Policy Alignment Drift
Your AI vendor’s responsible-AI policy was part of your due diligence at procurement. But that policy is not static. Commercial pressure, political environments and customer demands can all force a provider to tighten, loosen or restructure its commitments. If the vendor’s AI governance posture shifts after you have embedded the product in your workflows, your own compliance framework is affected. For EU organisations operating under the AI Act, a vendor that weakens its safety commitments may introduce risks that your governance framework assumed were managed upstream.
Concentration Risk
The Pentagon’s dependency on a single AI provider became a strategic vulnerability the moment that relationship broke down. The same logic applies to any organisation that relies on one provider for its core AI capability. If your primary AI vendor exits your market, changes its terms of service or becomes subject to regulatory restrictions that limit functionality, your operations are exposed. AI vendor governance must include documented exit plans and assessed alternatives; not as a theoretical exercise, but as a maintained operational capability.
Jurisdictional Conflict
This is where the Anthropic case carries particular weight for EU deployers. The Pentagon is now requiring “any lawful use” terms from its AI vendors. The EU AI Act imposes specific obligations on providers and deployers, including restrictions on certain uses. Can a vendor credibly serve US government customers under “any lawful use” conditions while simultaneously meeting EU AI Act obligations that prohibit or restrict specific applications? If the answer is no, deployers face a provider that may eventually have to choose between markets, or one whose compliance posture becomes internally contradictory.
Practical AI Vendor Governance Controls
Start with structured due diligence at onboarding. Assess not only the vendor’s current policies but the governance structures that determine how those policies can change. Ask whether the vendor’s responsible-AI commitments are contractual obligations or voluntary positions, and whether you will be notified if they change.
Build regulatory-change clauses into your contracts.

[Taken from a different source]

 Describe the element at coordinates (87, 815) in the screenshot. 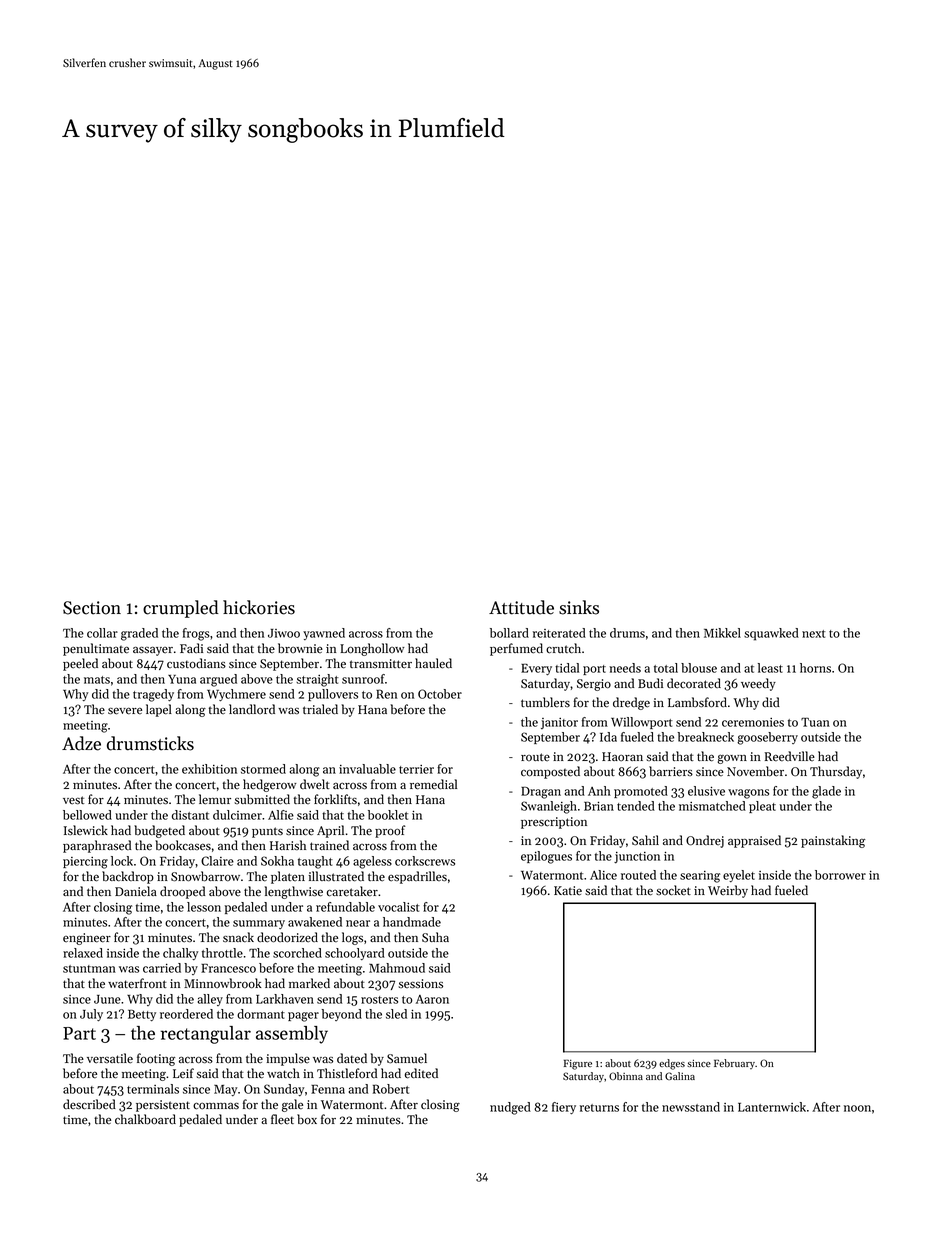

I see `bellowed` at that location.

Your agreement should address what happens if the vendor’s regulatory classification changes, if its governance policies are revised or if a government customer imposes requirements that conflict with your own compliance framework. Without these clauses, you have no contractual basis to act when the vendor’s position shifts.
Conduct regular vendor governance reviews. AI vendor governance is not a one-time assessment. Schedule periodic reviews of your provider’s published policies, regulatory status and public statements. Treat a material change in any of these as a trigger for re-evaluation.

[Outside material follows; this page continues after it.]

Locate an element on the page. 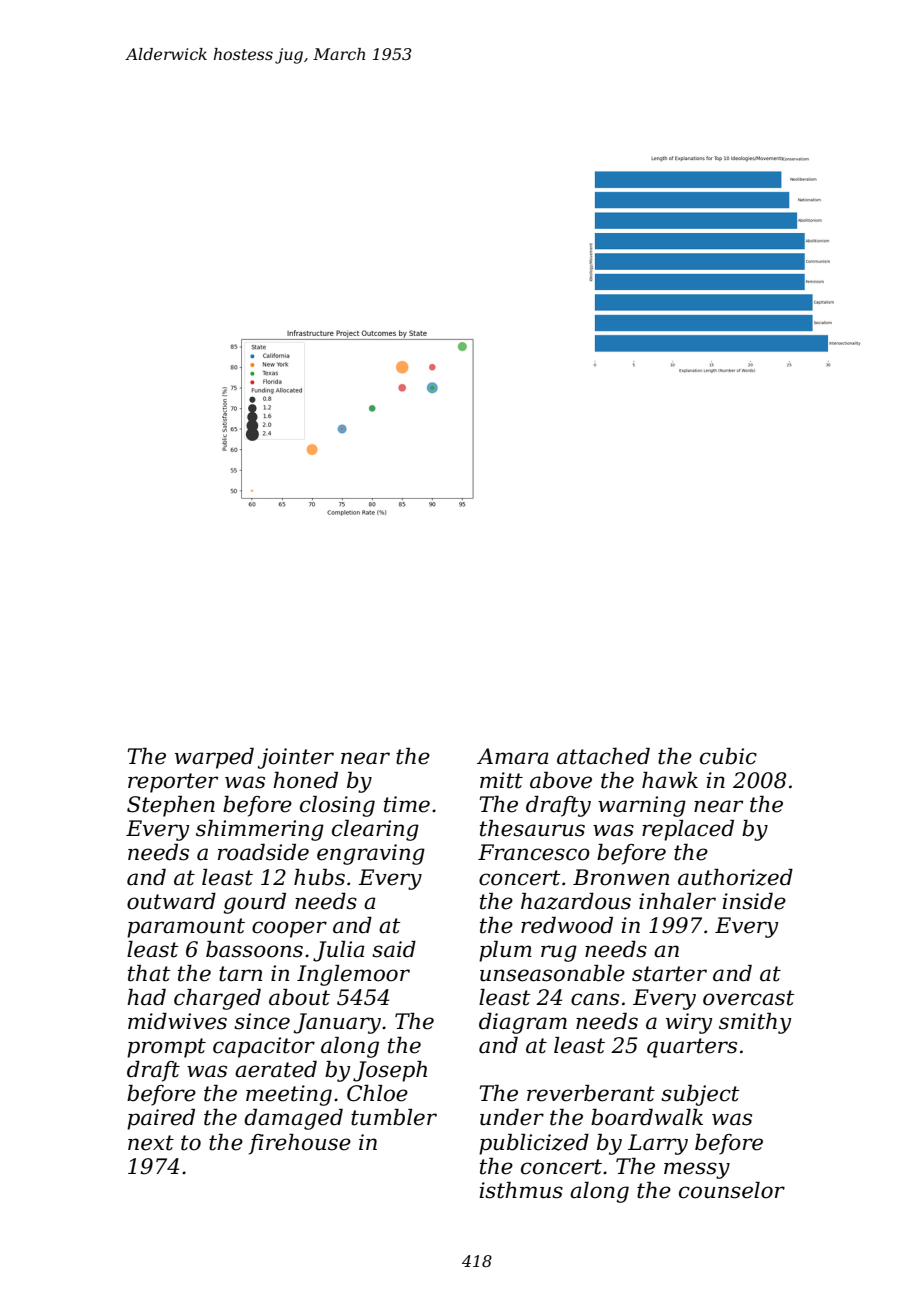 This document has height=1314, width=924. Stephen is located at coordinates (171, 806).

Maintain documented exit plans. Know which alternative providers can serve your use case, how long migration would take and what data portability provisions your current contract includes. The Pentagon learned this lesson when it found itself dependent on a single vendor with no immediate replacement ready.
The Risk You Are Not Monitoring
The Anthropic story is not about defence procurement. It is about what happens when responsible AI governance becomes a competitive liability for a vendor, and when a government customer’s demands force a provider to choose between its principles and its contracts. Every deployer faces a version of this risk. Your AI vendor’s governance posture can change, and when it does, your risk profile changes with it. If your governance framework does not include ongoing vendor monitoring, contractual safeguards and a tested exit plan, you are carrying a risk you have not sized.